Se Giacinto Figlia fosse rimasto a Palermo (dopo esservi nato nel 1924) anziché emigrare ancora in fasce in America nel 1925 al seguito dei suoi, essendo figlio d'arte - il padre era un cantante lirico - probabilmente si sarebbe avviato comunque ad un'onesta carriera pianistica, anche se non sarebbe diventato certamente George Wallington, meteora del firmamento jazz e storiograficamente annoverata in quello che viene considerato il primo gruppo be bop, formato nel 1943 da un manipolo di musicisti come Byas al tenore, Roach alla batteria, Pettiford al contrabbasso, Gillespie alla tromba e, appunto, Wallington al pianoforte.

In questo suo decennio scarso di scene calcate, prima di ritrovarlo in un'apparizione speciale a Palermo negli anni '80 e, stando alle cronache del tempo, di lavorare nell'azienda di famiglia, avrà modo di firmare anche un paio di superbi classici del bop come "Lemon Drop" e "Goldchild", giusto in tempo per restare ancora della partita almeno fino alla coda degli anni '50, e con questo accattivante "Live! at Cafe Bohemia" del settembre 1955 che lo vede leader coadiuvato da un altro bel manipolo: McLean al contralto, Chambers al contrabbasso, Taylor alla batteria e Byrd alla tromba. Wallington resterà non fedele, ma fedelissimo al Verbo del be bop, noncurante dei linguaggi in divenire che cominciavano a mutuare lo stesso. La serata infatti viene a aperta da un bop al fulmicotone aperto da un cinguettio di McLean (siamo al giro di boa del mito di Bird) che non ha radici originali nel movimento, poiché si tratta di un riadattamento di "Johnny One Note", canzone scritta dalla premiata ditta Rodgers & Hart per il musical "Babes in Arms".

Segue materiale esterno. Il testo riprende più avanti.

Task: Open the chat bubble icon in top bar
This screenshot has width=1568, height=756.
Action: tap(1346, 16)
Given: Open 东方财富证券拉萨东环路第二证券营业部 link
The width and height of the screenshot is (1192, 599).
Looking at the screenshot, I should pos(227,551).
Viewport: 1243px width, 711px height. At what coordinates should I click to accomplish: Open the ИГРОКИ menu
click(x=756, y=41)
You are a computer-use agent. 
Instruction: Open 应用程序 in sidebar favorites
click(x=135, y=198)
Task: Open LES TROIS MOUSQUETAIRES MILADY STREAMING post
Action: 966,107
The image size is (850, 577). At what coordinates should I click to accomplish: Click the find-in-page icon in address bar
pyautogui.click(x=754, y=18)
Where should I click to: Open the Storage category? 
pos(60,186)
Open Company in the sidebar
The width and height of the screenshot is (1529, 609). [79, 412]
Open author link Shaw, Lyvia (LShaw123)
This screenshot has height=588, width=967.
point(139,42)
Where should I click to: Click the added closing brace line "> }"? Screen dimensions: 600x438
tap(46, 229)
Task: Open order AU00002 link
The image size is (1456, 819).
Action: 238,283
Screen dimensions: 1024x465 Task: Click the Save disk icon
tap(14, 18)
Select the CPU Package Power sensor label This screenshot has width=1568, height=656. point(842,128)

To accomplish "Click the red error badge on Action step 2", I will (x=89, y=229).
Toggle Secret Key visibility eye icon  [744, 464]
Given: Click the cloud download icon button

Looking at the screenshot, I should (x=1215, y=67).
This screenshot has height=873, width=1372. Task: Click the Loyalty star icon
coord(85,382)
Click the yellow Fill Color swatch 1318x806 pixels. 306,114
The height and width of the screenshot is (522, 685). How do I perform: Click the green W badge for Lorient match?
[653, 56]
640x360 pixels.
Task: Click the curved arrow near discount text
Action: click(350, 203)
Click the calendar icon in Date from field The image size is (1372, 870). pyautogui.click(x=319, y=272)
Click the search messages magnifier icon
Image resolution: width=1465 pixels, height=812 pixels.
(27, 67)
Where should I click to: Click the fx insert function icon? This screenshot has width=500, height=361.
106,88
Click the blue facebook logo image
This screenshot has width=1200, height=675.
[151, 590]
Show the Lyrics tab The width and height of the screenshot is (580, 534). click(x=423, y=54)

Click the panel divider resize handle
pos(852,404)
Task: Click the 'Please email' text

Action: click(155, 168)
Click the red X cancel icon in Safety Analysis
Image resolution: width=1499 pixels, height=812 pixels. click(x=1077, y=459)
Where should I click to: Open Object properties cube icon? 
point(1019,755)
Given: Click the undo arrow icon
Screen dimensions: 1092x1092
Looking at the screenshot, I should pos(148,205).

Ma nel corso della serata ci sarà oltremodo occasione di mettere in luce sia perizie strumentali che autoriali, elementi che cominciano a palesarsi con "Sweet Blanche" a firma del pianista siculo-americano, composizione da classico schema armonico bop che fila liscio fino alla volata successiva di "Minor March" a firma di McLean: se Wallington è fedele al Verbo, la fedeltà di McLean è ancora più spudorata, e non a caso l'introduzione di "Minor March" è parente prossima di quella di "Be Bop" mentre Wallington mette il sigillo di powelliana memoria.

Con "Bohemia After Dark" di Oscar Pettiford ed un'altra manciata di brani di questa edizione cala il sipario su questo onesto e tutto sommato rassicurante live, che non ha pretese se non quella di fare testimonianza della carriera di Giacinto Figlia da Palermo, che in quanto George Wallington a New York si è trovato, e forse non a caso, nel punto giusto al momento giusto in un passaggio epocale della storia del jazz, per poi uscirne con discrezione. E Forse non a caso neanche questa volta.